Department of Statistics, University of Missouri, Columbia, MO, USA.
BMC Bioinformatics. 2021 Mar 17;22(1):126. doi: 10.1186/s12859-021-04061-3.
Identification of features is a critical task in microbiome studies that is complicated by the fact that microbial data are high dimensional and heterogeneous. Masked by the complexity of the data, the problem of separating signals (differential features between groups) from noise (features that are not differential between groups) becomes challenging and troublesome. For instance, when performing differential abundance tests, multiple testing adjustments tend to be overconservative, as the probability of a type I error (false positive) increases dramatically with the large numbers of hypotheses. Moreover, the grouping effect of interest can be obscured by heterogeneity. These factors can incorrectly lead to the conclusion that there are no differences in the microbiome compositions.

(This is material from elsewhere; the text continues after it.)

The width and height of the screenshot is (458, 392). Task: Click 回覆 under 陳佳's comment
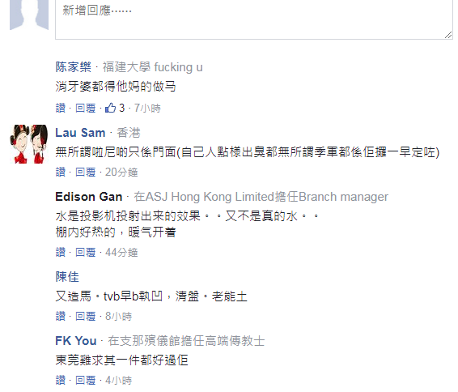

We translate and represent the problem of identifying differential features, which are differential in two-group comparisons (e.g., treatment versus control), as a dynamic layout of separating the signal from its random background. More specifically, we progressively permute the grouping factor labels of the microbiome samples and perform multiple differential abundance tests in each scenario. We then compare the signal strength of the most differential features from the original data with their performance in permutations, and will observe a visually apparent decreasing trend if these features are true positives identified from the data. Simulations and applications on real data show that the proposed method creates a U-curve when plotting the number of significant features versus the proportion of mixing. The shape of the U-Curve can convey the strength of the overall association between the microbiome and the grouping factor. We also define a fragility index to measure the robustness of the discoveries. Finally, we recommend the identified features by comparing p-values in the observed data with p-values in the fully mixed data.
We have developed this into a user-friendly and efficient R-shiny tool with visualizations. By default, we use the Wilcoxon rank sum test to compute the p-values, since it is a robust nonparametric test. Our proposed method can also utilize p-values obtained from other testing methods, such as DESeq. This demonstrates the potential of the progressive permutation method to be extended to new settings.
在微生物组研究中,特征的识别是一项关键任务,但由于微生物数据具有高度的维数和异质性,这一任务变得复杂。数据的复杂性掩盖了一个问题,即如何将信号(组间差异特征)与噪声(组间无差异特征)区分开来。例如,在进行差异丰度检验时,由于假阳性(I 型错误)的概率随着假设数量的增加而急剧增加,因此多重检验调整往往过于保守。此外,感兴趣的分组效应可能会被异质性所掩盖。这些因素可能会导致错误地得出微生物组组成没有差异的结论。
我们将识别差异特征(在两组比较中差异显著的特征,例如治疗组与对照组)的问题转化为一种从随机背景中分离信号的动态布局。更具体地说,我们逐步置换微生物样本的分组因素标签,并在每种情况下进行多次差异丰度检验。然后,我们将原始数据中最具差异特征的信号强度与其在置换中的表现进行比较,如果这些特征是从数据中识别出的真正阳性特征,我们将观察到明显的下降趋势。模拟和实际数据应用表明,当绘制显著特征数量与混合比例的关系时,所提出的方法会产生 U 型曲线。U 型曲线的形状可以传达微生物组与分组因素之间总体关联的强度。我们还定义了一个脆弱性指数来衡量发现的稳健性。最后,我们通过将观察数据中的 p 值与完全混合数据中的 p 值进行比较,来推荐所识别的特征。
我们已经开发了一个用户友好且高效的 R-shiny 工具,并进行了可视化处理。默认情况下,我们使用 Wilcoxon 秩和检验来计算 p 值,因为它是一种稳健的非参数检验。我们提出的方法也可以利用其他测试方法(如 DESeq)获得的 p 值。这表明渐进式置换方法具有扩展到新环境的潜力。